As exportações brasileiras para a União Europeia passaram a enfrentar uma nova camada de pressão regulatória após técnicos do próprio governo alertarem sobre falhas sanitárias envolvendo agrotóxicos e antibióticos usados no agronegócio nacional. O diagnóstico ampliou a preocupação dentro do Ministério da Agricultura e Pecuária (Mapa).
O problema ganhou dimensão maior porque as exigências europeias deixaram de atingir apenas casos isolados. A União Europeia começou a elevar barreiras sanitárias em diferentes segmentos do agro brasileiro, criando risco crescente para carnes, grãos, frutas e outros produtos exportados pelo país.
O impacto vai além da relação diplomática entre Brasil e Europa. O endurecimento regulatório aumenta custos de adaptação, pressiona cadeias exportadoras e amplia a insegurança sobre o acesso brasileiro a mercados considerados mais rentáveis.
União Europeia amplia barreiras sanitárias contra produtos brasileiros
O alerta mais recente recebido pelo Mapa aponta o uso de 147 substâncias autorizadas no Brasil, mas proibidas pela União Europeia. O levantamento também identificou 306 casos em que resíduos químicos encontrados em produtos brasileiros superavam os limites aceitos pelos europeus.
A avaliação foi produzida por servidores brasileiros ligados às embaixadas na Europa, usando dados da Autoridade Europeia de Segurança Alimentar (EFSA) e da Agência Nacional de Vigilância Sanitária (Anvisa).
Na prática, o relatório mostrou que parte da produção agrícola brasileira opera hoje dentro de parâmetros aceitos internamente, mas incompatíveis com as regras sanitárias europeias.
O problema se agravou porque o bloco europeu passou a trabalhar com níveis de tolerância próximos de zero para determinados resíduos químicos. Em alguns casos, a simples detecção laboratorial já pode gerar restrições comerciais.
A União Europeia anunciou neste mês a retirada do Brasil da lista de países alinhados às regras europeias sobre antibióticos usados na pecuária. A decisão pode bloquear compras de carne brasileira a partir de setembro caso o impasse não seja resolvido.
Alertas internos enfraquecem discurso de surpresa do governo
O ponto mais sensível para o governo surgiu dentro do próprio Ministério da Agricultura.
Documentos técnicos revelaram que áreas internas do Mapa já apontavam fragilidades sanitárias antes mesmo das restrições anunciadas pela União Europeia.
Um parecer concluído em 1º de abril afirmou que o sistema brasileiro de controle sobre antibióticos era “insuficiente” para atender às exigências europeias.
Os técnicos destacaram que o modelo brasileiro depende fortemente de:
- autocontrole das empresas;
- autodeclaração de produtores;
- registros feitos pela própria cadeia produtiva;
- baixa fiscalização independente em propriedades rurais.
O diagnóstico aumentou desgaste interno porque o governo afirmou ter sido surpreendido pelas medidas europeias anunciadas posteriormente.
Os próprios técnicos do ministério chegaram a sugerir adoção de mecanismos usados por países como Portugal e Estados Unidos para ampliar rastreabilidade e fiscalização sanitária.
Mesmo após publicar novas portarias sobre antimicrobianos, o governo abriu prazo de 180 dias para uso de estoques existentes. A decisão extrapolou o limite definido pela União Europeia, previsto para setembro.

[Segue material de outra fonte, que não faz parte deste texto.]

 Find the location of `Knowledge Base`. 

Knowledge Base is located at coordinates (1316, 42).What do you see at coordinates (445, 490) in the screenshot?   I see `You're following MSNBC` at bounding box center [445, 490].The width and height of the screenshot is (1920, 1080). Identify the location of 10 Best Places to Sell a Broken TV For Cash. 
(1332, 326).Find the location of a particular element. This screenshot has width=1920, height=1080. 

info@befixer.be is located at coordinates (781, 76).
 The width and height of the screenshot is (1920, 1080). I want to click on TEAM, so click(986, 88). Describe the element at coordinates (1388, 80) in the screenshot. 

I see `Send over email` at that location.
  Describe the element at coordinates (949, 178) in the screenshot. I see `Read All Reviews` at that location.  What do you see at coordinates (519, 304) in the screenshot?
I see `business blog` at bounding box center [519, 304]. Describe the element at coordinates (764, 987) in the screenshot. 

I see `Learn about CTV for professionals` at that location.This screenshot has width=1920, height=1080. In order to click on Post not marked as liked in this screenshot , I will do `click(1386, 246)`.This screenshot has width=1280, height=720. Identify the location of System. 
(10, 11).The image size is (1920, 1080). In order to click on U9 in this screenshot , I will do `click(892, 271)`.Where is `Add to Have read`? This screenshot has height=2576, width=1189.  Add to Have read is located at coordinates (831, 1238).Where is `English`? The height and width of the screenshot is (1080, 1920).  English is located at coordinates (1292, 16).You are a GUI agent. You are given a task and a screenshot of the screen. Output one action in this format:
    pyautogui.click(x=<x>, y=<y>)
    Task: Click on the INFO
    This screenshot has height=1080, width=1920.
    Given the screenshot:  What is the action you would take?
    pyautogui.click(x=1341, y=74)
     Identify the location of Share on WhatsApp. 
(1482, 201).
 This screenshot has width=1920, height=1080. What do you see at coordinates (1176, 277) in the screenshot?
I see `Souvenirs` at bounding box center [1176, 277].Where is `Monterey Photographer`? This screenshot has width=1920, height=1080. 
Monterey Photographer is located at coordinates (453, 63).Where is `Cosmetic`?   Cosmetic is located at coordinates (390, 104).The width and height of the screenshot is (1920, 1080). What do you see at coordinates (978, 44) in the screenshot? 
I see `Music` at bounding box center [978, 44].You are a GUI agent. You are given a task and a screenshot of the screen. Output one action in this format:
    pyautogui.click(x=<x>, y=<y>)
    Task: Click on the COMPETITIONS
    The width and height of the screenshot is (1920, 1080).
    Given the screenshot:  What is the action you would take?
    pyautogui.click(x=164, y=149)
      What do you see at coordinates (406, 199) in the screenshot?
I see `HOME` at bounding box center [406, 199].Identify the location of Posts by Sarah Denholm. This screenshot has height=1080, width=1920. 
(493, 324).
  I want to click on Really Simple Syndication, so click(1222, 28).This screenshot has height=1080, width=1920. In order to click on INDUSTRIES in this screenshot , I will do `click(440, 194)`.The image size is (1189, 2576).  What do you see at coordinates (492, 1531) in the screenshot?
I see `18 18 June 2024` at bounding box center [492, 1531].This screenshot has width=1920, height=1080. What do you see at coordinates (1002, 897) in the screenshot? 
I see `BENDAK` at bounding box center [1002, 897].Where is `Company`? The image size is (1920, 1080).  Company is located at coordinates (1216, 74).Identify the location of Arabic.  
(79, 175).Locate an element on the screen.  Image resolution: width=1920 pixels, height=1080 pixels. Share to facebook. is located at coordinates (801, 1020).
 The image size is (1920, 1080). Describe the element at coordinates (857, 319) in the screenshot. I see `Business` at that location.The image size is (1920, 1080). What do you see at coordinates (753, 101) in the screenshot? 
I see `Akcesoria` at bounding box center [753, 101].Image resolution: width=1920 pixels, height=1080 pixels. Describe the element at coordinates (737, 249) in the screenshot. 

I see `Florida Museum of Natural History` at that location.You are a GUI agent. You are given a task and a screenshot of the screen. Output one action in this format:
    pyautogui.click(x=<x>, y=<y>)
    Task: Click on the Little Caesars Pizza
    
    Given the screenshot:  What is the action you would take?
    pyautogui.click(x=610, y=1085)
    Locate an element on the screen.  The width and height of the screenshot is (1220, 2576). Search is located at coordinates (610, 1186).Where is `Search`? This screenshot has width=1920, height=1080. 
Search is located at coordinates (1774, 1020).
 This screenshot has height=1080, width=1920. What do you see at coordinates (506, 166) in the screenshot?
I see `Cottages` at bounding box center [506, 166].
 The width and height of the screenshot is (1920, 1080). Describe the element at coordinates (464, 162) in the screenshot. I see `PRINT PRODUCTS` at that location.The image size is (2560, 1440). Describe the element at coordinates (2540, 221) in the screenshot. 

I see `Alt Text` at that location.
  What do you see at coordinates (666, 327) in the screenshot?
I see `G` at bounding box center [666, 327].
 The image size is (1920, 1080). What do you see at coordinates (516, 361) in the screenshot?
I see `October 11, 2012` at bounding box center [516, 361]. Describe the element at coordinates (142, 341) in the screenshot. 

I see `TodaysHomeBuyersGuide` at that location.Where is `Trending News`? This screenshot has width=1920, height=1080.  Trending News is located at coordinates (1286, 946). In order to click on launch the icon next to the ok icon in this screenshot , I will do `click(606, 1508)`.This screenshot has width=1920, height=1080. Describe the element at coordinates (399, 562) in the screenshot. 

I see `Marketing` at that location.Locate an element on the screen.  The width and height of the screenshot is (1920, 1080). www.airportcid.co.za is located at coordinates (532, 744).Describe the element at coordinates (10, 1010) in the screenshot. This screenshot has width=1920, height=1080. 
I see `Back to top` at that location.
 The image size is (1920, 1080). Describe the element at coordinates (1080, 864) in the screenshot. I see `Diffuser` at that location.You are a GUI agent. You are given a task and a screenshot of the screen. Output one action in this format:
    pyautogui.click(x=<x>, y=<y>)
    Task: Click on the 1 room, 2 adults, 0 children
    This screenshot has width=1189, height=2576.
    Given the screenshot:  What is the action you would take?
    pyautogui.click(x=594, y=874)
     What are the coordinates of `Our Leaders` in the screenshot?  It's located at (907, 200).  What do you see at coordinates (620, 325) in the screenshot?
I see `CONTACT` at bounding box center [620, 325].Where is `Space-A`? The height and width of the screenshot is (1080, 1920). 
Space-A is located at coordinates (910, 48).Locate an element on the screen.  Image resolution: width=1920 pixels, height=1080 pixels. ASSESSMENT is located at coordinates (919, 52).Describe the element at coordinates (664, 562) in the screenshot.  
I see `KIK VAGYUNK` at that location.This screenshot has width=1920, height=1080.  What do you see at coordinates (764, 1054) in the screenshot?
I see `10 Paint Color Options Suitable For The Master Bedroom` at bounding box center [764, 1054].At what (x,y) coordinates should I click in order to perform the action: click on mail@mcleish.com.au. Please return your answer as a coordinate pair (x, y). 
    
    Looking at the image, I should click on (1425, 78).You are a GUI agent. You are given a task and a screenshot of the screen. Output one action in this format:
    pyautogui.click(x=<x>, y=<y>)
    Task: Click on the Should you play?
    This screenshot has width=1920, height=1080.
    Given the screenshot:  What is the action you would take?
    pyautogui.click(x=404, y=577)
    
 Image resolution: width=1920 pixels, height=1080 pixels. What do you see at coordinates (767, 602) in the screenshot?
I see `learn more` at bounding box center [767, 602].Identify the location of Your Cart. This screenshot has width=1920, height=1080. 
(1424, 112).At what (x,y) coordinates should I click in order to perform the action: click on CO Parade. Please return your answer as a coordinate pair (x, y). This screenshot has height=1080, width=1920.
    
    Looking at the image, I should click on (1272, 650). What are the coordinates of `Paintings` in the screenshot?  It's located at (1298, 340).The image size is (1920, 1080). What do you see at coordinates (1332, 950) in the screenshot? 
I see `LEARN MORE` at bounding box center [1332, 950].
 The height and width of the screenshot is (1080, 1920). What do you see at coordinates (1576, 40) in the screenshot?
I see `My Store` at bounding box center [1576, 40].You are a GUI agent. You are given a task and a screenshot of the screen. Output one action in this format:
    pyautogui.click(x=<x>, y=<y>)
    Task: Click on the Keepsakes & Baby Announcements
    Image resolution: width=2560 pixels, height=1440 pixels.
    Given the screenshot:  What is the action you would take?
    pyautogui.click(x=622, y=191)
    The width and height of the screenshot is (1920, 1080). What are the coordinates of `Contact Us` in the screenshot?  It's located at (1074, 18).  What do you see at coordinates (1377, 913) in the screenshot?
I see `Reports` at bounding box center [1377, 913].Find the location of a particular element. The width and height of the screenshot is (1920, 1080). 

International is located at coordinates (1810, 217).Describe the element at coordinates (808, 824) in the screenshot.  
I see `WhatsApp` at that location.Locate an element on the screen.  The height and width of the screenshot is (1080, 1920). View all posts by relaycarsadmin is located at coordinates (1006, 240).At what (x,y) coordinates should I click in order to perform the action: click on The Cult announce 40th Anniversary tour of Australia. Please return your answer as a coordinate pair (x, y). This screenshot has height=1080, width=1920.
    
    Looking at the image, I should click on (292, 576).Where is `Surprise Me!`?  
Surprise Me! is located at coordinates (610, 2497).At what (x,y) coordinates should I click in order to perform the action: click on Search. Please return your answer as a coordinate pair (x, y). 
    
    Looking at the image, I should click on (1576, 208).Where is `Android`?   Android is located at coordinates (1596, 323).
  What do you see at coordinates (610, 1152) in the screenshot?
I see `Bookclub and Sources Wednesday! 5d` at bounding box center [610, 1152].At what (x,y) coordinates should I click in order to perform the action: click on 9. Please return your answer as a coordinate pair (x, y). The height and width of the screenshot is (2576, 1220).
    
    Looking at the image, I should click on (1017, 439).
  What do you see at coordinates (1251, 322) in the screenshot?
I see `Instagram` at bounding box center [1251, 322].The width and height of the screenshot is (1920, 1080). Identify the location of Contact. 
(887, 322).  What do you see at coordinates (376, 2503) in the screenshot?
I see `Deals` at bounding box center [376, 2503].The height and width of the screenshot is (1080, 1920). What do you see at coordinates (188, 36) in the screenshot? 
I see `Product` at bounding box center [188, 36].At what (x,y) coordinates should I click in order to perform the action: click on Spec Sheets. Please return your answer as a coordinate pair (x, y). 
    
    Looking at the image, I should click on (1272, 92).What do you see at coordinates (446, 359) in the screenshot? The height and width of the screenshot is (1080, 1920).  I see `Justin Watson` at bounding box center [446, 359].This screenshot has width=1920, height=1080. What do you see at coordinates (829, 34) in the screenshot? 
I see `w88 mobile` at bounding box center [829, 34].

Barreiras sanitárias viram instrumento de disputa comercial
A pressão europeia ocorre num momento em que produtores locais ampliam críticas contra a concorrência do agronegócio brasileiro, com direito à investigação a empresas brasileiras no exterior. Em vários países, regras sanitárias passaram a funcionar também como barreira econômica para reduzir a entrada de produtos mais competitivos vindos de fora.
O impacto vai além do embate diplomático. Exportadores brasileiros podem enfrentar aumento de custo, exigências sanitárias mais rígidas e risco maior de restrições comerciais justamente em setores dependentes do mercado europeu, como carnes, frutas e alimentos processados.
União Europeia eleva exigência e pressiona adaptação das exportações do agro brasileiro
O avanço das restrições mostra que competitividade agrícola já não basta para garantir espaço na Europa. O acesso ao bloco passou a depender também da capacidade de atender padrões sanitários cada vez mais rígidos.
Hoje, os agrotóxicos proibidos na Europa deixaram de representar apenas um problema regulatório. O tema passou a atingir diretamente a capacidade de adaptação do agro brasileiro num dos mercados mais exigentes e rentáveis do comércio global.